La sonrisa en el rostro del hombre no pudo evitar volverse rígida.
—Capitán Ye…
No se dio cuenta de que la mano que sostenía la bandeja temblaba ligeramente.
La presencia de Ye Junhan era demasiado abrumadora; se sentía tan oprimido que ni siquiera podía empezar a explicarse.
Solo cuando el rostro del hombre palideció y se cubrió de sudor, Ye Junhan habló por fin.
—Xue Lu, ¿cuántos años llevas en el equipo?
La voz del hombre era suave, pero transmitía un frío inexplicable.
Xue Lu intentó obligarse a calmarse, pero cuando su mirada se encontró con los ojos indiferentes y conocedores de Ye Junhan, finalmente bajó la cabeza y dijo en voz baja: —Cinco años…
Había sido seleccionado para el Equipo de Servicio Especial en la primavera del Año 53 del Apocalipsis.
Han pasado cinco años.
En cinco años, el capitán le había salvado la vida trece veces.

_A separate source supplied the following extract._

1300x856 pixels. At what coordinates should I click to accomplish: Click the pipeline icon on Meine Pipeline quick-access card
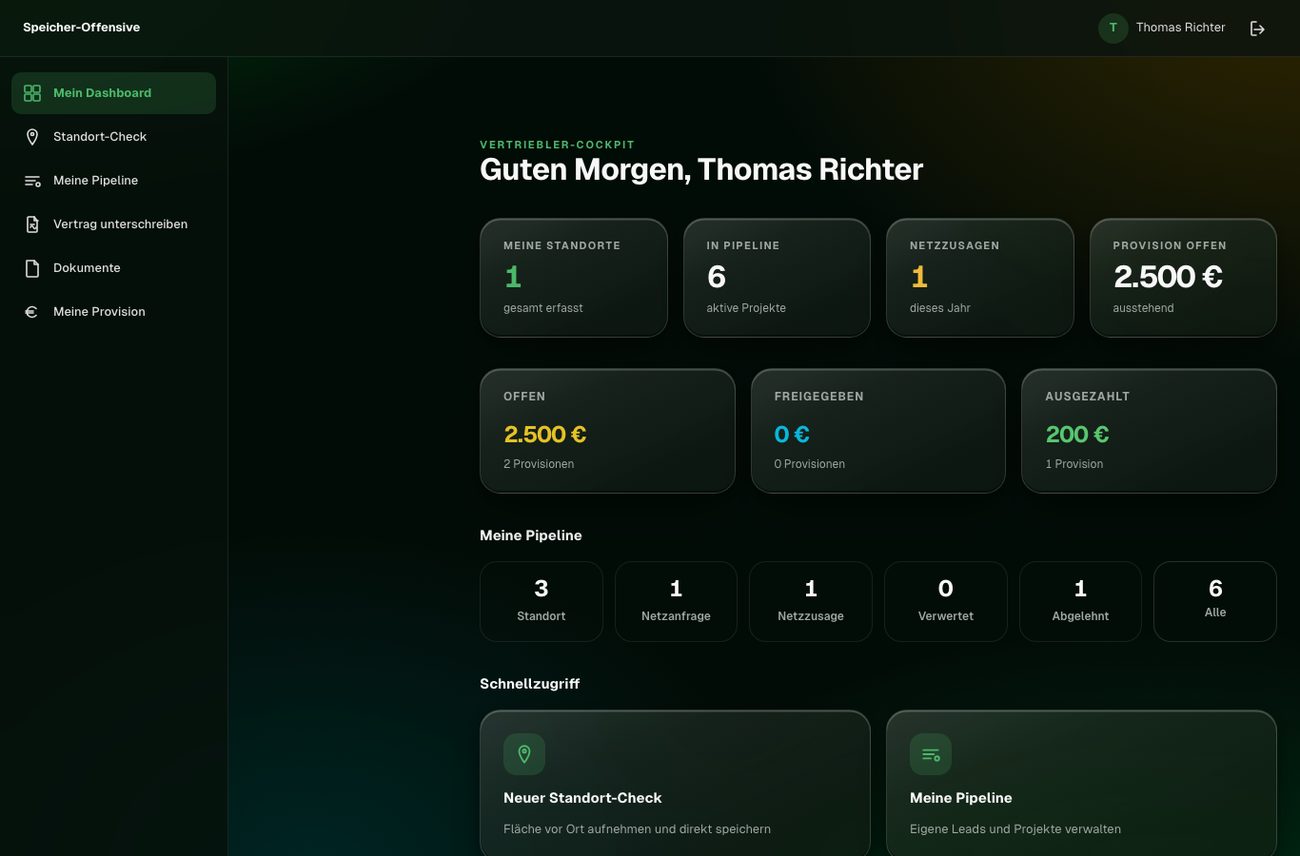[930, 754]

No era una persona desagradecida.
Es solo que…
—Lo siento, capitán Ye —Xue Lu respiró hondo y levantó lentamente la vista hacia su capitán—.
Fue la subdirectora Ye.
Ayer, después de que el Dr.
Qi se fuera…
Después de escuchar, la emoción en los ojos de Ye Junhan no vaciló en lo más mínimo.
Pero a su espalda, Ye Nan se miró sus propias manos, pálidas y temblorosas, y apretó los párpados con fuerza.
«Así que Jun Han lo sabía todo desde el principio…».